Revêtant la toge et les marques de sa nouvelle dignité, il quitta sa famille pour la seconde fois. Placé à la tête de troupes mal préparées et rétives à toute autorité, il entreprend aussitôt de les discipliner.

Cincinnatus jouissait depuis toujours d'une séduction innée et d'un prestige naturel qui lui permettaient de dompter les caractères les plus rétifs et de dominer ses semblables par la seule force persuasive de sa présence.

En 16 jours, galvanisant sa troupe de va-nus-pieds en lui insufflant son énergie et sa foi, il réussit à libérer le consul assiégé au mont Algide, par une manœuvre hardie qui fera date dans l'Histoire. Encerclant nuitamment les Èques trop sûrs d'eux, aménageant un fossé plein de pièges autour de leurs positions, il les transforma à leur tour en assiégés.

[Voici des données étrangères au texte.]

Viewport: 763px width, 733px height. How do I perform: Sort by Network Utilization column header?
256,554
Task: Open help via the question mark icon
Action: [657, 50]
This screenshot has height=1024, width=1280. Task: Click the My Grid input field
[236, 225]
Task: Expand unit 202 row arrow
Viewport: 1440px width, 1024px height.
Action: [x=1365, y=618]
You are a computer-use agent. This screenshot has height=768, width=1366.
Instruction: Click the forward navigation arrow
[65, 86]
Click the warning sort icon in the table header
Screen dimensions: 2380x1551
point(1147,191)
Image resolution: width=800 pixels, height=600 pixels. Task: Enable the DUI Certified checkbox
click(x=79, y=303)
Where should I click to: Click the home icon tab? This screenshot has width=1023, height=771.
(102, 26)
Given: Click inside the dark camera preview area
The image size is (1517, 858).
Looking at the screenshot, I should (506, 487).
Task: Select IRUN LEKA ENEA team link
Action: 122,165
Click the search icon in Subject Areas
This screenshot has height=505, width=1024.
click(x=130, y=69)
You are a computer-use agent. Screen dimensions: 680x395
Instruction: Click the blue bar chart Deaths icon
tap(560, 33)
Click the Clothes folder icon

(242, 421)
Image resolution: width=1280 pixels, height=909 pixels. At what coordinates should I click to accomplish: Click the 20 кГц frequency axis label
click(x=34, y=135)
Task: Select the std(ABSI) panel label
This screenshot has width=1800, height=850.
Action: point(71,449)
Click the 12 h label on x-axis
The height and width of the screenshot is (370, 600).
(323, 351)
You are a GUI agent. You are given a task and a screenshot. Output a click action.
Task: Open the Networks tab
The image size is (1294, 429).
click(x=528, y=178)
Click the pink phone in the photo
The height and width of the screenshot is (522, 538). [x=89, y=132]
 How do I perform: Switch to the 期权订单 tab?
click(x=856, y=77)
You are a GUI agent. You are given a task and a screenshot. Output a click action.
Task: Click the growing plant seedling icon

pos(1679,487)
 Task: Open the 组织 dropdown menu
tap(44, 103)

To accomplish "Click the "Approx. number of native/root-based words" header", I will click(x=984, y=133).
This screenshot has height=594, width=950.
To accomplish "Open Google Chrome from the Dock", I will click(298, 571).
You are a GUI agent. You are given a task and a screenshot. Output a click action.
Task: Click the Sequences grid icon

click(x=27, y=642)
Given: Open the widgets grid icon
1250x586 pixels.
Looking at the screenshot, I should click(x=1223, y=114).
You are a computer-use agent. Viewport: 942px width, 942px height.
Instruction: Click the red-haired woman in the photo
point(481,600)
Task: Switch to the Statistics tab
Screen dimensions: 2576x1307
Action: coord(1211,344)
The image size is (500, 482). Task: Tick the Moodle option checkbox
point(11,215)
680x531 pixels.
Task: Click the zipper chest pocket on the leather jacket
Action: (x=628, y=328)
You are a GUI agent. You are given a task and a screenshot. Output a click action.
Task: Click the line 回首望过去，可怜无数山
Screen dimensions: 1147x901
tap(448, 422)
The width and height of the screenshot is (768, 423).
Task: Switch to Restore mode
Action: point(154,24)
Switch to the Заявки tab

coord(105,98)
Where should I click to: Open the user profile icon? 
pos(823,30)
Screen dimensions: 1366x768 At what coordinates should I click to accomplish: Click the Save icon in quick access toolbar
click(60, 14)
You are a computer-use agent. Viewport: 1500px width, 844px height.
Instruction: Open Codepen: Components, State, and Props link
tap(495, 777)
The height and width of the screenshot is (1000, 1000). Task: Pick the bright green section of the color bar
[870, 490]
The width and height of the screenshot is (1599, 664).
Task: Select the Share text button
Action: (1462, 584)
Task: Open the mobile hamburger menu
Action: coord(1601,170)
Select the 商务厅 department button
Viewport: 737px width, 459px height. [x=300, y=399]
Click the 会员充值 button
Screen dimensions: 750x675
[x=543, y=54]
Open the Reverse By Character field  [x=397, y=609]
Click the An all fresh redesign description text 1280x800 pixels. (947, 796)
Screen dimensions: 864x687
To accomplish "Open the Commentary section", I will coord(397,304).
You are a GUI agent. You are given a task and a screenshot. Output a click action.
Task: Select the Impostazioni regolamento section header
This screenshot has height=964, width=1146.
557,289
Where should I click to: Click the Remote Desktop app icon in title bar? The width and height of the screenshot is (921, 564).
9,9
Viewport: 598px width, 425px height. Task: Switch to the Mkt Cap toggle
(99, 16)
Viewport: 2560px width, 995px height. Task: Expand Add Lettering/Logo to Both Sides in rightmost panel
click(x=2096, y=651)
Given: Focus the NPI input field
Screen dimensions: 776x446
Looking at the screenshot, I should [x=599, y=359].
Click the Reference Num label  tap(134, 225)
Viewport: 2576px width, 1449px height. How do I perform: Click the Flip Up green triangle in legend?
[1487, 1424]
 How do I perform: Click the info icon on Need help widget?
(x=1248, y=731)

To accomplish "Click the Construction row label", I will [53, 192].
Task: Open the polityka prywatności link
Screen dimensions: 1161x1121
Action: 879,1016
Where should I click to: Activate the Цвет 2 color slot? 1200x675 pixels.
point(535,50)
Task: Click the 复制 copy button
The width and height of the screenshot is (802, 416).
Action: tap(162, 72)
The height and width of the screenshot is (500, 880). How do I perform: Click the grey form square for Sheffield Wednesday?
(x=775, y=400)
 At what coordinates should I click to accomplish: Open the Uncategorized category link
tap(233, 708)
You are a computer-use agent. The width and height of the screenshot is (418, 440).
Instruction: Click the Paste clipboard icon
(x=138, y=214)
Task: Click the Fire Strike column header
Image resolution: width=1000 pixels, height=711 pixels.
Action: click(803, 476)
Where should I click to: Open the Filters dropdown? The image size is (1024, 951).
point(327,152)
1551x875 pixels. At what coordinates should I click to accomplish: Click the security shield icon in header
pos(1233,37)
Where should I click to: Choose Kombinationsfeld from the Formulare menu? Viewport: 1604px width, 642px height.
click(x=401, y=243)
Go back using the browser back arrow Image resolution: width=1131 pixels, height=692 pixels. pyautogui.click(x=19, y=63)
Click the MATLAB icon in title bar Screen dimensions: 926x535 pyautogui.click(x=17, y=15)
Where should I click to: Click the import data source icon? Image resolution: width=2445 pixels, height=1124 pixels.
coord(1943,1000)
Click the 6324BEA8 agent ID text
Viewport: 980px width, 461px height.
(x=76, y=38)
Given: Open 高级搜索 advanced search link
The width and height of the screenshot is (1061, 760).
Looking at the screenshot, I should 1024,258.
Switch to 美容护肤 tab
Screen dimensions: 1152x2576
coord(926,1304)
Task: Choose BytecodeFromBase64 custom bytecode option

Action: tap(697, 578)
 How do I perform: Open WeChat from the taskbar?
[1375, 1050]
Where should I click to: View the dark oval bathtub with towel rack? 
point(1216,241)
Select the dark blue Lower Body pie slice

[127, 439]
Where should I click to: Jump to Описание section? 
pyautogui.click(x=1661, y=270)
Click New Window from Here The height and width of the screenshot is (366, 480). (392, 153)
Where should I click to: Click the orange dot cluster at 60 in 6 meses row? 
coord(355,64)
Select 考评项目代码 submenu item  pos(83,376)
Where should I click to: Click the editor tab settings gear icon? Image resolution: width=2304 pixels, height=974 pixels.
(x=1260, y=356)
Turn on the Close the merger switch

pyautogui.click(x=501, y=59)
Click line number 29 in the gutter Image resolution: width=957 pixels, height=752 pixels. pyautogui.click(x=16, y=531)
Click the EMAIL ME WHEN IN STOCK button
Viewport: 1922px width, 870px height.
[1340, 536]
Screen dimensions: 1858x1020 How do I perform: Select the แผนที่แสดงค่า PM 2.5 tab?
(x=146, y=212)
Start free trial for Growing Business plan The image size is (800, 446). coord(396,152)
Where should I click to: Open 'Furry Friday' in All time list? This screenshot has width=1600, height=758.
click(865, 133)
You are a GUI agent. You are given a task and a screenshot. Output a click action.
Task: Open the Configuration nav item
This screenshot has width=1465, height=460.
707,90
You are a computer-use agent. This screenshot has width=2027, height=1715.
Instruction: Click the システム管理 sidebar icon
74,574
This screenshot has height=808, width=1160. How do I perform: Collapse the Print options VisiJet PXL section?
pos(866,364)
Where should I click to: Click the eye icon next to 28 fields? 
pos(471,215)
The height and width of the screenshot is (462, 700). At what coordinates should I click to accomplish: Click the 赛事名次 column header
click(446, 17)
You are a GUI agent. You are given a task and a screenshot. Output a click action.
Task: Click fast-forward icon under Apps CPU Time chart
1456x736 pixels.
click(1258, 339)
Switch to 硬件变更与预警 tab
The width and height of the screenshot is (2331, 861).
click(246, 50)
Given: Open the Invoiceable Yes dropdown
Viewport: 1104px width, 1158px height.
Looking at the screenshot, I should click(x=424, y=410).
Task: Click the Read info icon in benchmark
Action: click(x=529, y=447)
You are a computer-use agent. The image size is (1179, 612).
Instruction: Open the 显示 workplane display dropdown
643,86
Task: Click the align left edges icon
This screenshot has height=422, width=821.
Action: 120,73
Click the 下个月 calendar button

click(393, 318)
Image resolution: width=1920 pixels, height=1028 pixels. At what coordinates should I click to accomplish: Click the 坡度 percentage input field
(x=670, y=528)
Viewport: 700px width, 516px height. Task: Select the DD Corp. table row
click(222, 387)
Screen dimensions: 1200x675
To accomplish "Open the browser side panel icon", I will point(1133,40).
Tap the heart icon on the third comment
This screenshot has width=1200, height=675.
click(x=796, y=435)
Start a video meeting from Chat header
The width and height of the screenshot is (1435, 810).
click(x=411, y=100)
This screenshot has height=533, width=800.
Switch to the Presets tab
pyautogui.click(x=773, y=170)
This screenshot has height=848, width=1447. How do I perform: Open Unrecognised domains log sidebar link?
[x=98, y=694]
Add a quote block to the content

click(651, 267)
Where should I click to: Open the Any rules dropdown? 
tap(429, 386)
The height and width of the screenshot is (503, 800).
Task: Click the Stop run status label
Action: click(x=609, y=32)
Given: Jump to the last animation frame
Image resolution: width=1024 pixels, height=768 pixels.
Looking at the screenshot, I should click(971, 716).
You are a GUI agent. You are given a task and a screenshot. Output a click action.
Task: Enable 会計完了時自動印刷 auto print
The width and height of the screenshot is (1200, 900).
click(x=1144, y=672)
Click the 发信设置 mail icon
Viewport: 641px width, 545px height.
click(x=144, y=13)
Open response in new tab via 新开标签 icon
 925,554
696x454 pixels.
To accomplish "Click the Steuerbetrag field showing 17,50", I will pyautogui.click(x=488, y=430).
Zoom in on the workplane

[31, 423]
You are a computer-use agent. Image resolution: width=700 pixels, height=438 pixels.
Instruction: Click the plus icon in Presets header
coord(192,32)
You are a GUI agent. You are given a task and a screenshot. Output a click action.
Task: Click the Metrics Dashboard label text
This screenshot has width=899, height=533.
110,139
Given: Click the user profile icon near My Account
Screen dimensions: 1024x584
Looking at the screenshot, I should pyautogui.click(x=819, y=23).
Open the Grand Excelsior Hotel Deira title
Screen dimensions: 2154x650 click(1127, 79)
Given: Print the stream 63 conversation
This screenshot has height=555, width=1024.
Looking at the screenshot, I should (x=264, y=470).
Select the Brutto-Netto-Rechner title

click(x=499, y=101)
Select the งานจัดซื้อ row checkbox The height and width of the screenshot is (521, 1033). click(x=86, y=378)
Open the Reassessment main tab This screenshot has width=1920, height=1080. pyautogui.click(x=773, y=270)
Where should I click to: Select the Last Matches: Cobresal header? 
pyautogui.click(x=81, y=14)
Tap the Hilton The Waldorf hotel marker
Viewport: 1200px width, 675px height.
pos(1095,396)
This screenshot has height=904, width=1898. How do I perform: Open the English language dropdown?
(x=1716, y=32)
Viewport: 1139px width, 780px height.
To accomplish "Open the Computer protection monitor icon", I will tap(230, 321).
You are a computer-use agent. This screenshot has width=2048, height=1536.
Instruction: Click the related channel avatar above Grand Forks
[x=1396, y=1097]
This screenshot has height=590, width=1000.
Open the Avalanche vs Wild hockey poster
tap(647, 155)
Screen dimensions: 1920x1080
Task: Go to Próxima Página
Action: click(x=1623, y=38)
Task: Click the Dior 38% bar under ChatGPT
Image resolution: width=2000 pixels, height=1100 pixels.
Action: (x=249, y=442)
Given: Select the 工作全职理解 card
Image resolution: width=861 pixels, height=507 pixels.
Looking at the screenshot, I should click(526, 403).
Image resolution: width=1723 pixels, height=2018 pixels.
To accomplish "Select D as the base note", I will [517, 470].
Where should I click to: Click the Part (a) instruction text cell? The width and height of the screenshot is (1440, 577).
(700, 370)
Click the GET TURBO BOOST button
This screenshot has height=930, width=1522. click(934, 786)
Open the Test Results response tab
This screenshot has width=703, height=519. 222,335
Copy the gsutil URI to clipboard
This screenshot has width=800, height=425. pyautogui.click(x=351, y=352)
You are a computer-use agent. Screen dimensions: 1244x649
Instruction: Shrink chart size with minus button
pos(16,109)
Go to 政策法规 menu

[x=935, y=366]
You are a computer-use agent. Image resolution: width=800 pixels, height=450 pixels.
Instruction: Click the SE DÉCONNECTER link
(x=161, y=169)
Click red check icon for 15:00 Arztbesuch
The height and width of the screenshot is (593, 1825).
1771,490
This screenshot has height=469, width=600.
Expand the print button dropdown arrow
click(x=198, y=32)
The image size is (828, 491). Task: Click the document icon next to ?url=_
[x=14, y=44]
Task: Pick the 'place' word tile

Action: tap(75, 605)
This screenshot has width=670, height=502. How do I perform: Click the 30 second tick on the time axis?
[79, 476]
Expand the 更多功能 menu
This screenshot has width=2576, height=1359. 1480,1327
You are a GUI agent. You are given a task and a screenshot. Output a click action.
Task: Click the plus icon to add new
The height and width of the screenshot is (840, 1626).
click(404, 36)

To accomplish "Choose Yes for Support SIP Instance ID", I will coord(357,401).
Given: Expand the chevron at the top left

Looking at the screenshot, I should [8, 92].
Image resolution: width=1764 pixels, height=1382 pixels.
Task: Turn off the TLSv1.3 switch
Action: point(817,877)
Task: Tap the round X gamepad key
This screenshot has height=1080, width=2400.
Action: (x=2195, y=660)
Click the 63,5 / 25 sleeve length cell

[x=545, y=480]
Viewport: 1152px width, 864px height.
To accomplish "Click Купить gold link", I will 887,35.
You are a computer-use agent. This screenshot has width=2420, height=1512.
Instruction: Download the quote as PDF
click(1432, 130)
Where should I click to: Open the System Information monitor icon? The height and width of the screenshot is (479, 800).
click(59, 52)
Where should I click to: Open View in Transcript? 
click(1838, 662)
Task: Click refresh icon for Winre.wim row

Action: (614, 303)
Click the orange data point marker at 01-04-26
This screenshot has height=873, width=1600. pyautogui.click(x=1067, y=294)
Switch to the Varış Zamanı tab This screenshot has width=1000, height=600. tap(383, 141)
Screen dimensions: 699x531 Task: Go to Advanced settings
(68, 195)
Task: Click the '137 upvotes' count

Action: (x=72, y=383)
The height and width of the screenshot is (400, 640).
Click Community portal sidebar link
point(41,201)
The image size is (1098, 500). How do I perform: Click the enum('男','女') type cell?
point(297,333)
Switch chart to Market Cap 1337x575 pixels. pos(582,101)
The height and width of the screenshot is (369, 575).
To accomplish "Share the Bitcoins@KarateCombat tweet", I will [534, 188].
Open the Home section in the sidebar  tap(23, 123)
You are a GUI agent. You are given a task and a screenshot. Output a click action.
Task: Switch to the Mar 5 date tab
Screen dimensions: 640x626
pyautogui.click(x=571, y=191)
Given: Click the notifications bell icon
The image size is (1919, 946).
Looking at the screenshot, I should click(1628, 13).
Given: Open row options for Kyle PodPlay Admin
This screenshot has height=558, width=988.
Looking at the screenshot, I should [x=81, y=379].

Ayant soumis l'adversaire, il fit marcher leur chef sous le joug devant son char, le jour de son Triomphe. Pour récompenser cet exploit, Minucius et le Sénat décernèrent à Cincinnatus la couronne obsidionale (faveur réservée à ceux qui libèrent une ville assiégée).

Refusant tous les autres honneurs, il se contenta d'exiger la condamnation au bannissement de Marcus Volcius Fictor, le faux témoin responsable de la condamnation de son fils et de sa ruine. Puis, sans demander son reste, il déposa les insignes de son pouvoir et s'en retourna cultiver son champ.

Cincinnatus


Seconde dictature

En 439 avant Jésus-Christ, octogénaire, Cincinnatus sera une nouvelle fois appelé à exercer la dictature à Rome lors d'une terrible disette. Spurius Maelius, un richissime démagogue plébéien aspirant à la royauté, avait acheté et stocké une grande quantité de blé pour faire monter les prix avant de le distribuer à bas prix au petit peuple pour s'en attirer les faveurs. Les Consuls souhaitant réguler le marché s'en prirent au spéculateur et voulurent lui confisquer son stock.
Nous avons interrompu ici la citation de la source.